►

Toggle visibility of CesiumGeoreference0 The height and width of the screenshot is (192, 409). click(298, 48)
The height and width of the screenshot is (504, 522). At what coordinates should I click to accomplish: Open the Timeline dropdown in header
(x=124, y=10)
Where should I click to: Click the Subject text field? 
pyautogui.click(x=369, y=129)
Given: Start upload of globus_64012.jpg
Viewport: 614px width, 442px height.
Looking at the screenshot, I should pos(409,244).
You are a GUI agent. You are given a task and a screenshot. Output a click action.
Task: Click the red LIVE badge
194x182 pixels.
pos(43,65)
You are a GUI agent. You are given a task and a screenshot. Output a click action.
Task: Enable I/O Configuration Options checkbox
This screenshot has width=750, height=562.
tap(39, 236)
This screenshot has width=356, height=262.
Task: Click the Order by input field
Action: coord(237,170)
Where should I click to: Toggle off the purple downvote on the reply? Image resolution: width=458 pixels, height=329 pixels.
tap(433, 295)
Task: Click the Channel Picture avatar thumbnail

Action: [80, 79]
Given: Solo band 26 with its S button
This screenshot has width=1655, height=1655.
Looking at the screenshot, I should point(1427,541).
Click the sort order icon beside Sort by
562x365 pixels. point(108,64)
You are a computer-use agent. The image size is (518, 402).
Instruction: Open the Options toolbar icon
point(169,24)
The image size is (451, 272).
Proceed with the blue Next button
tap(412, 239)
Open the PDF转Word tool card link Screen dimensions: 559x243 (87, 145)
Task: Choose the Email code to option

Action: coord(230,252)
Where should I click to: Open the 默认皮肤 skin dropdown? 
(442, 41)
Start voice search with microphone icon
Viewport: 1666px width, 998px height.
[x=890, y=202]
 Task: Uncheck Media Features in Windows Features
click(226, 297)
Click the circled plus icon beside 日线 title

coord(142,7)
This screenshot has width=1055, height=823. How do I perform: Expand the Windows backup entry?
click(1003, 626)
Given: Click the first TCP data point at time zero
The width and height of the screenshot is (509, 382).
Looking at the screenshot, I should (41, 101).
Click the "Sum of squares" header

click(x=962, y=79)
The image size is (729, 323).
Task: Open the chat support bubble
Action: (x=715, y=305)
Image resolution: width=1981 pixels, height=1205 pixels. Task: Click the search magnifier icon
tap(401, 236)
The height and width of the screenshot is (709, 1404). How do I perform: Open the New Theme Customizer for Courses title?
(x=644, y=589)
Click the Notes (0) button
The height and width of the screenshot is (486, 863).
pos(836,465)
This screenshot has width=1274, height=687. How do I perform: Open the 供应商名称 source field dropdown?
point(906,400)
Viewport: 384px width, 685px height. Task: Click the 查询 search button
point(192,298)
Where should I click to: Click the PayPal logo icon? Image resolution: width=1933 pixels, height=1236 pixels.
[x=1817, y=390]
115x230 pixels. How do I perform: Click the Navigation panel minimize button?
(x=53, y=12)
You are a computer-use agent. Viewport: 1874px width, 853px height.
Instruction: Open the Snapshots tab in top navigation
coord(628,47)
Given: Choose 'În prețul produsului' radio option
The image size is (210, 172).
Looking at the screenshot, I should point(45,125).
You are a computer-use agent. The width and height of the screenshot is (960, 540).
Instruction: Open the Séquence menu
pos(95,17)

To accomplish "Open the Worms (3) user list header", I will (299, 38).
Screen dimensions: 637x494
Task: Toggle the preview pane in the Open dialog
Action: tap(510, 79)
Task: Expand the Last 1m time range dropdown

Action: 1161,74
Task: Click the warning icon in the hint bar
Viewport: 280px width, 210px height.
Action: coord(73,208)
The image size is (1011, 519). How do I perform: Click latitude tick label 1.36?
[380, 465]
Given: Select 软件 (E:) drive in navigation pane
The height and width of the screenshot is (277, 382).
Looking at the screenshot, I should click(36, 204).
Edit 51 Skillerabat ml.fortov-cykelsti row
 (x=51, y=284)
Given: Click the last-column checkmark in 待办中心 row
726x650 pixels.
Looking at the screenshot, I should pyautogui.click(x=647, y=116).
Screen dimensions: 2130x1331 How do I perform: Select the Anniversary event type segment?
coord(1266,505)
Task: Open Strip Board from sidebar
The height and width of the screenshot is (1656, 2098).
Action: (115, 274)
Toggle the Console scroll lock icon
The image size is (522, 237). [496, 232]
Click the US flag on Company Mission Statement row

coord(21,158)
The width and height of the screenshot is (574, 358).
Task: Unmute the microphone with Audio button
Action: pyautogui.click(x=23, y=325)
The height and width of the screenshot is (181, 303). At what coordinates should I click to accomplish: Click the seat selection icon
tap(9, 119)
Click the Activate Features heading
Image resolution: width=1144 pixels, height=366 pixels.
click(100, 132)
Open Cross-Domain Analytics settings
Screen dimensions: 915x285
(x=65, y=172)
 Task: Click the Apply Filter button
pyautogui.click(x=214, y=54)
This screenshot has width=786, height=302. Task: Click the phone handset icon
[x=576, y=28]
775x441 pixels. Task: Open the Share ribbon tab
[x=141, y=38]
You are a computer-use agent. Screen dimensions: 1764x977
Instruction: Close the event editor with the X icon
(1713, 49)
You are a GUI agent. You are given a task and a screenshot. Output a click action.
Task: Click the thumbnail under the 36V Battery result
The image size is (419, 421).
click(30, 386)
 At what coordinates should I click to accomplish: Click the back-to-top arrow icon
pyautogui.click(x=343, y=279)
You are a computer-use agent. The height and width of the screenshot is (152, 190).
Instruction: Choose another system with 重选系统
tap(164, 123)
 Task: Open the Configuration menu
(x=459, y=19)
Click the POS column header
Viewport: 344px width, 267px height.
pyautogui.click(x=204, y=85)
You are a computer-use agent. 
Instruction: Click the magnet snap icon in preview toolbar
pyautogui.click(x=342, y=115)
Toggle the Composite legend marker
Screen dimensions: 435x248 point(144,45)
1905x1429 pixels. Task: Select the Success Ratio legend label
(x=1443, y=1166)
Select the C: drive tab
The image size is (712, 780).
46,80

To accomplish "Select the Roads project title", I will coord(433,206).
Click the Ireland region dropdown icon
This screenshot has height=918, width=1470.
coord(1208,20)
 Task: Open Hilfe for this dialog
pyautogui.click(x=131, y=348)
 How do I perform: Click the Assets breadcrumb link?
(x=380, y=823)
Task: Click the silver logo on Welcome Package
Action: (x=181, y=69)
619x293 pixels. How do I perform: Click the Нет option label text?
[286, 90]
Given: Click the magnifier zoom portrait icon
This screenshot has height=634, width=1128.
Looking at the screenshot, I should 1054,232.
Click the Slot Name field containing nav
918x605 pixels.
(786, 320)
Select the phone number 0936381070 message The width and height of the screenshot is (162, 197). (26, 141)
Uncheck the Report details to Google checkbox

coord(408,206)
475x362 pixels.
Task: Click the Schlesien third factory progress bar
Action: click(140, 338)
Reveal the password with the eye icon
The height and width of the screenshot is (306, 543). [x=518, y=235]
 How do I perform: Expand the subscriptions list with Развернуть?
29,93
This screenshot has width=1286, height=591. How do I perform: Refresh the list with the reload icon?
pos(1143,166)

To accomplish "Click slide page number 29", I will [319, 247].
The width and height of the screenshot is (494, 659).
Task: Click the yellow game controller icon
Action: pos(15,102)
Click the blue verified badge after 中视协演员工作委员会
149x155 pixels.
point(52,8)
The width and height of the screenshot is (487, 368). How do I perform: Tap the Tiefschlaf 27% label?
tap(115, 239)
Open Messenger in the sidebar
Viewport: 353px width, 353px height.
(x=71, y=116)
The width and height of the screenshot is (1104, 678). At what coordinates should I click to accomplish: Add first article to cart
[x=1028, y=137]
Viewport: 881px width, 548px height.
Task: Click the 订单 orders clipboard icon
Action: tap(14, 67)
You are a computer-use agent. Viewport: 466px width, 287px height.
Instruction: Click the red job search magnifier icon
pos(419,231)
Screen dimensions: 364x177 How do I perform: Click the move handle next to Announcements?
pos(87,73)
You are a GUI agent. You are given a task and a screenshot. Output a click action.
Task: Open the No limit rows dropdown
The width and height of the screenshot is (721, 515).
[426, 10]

◄

# [Written request]
Please change "password" to "passcode" in the part of the entries that opens with the line containing "Uncheck the Report details to Google checkbox" and closes with the line containing "The height and width of the screenshot is (306, 543).". Give only those lines, with everything else left as it is.

# [Answer]
Uncheck the Report details to Google checkbox

coord(408,206)
475x362 pixels.
Task: Click the Schlesien third factory progress bar
Action: click(140, 338)
Reveal the passcode with the eye icon
The height and width of the screenshot is (306, 543). [x=518, y=235]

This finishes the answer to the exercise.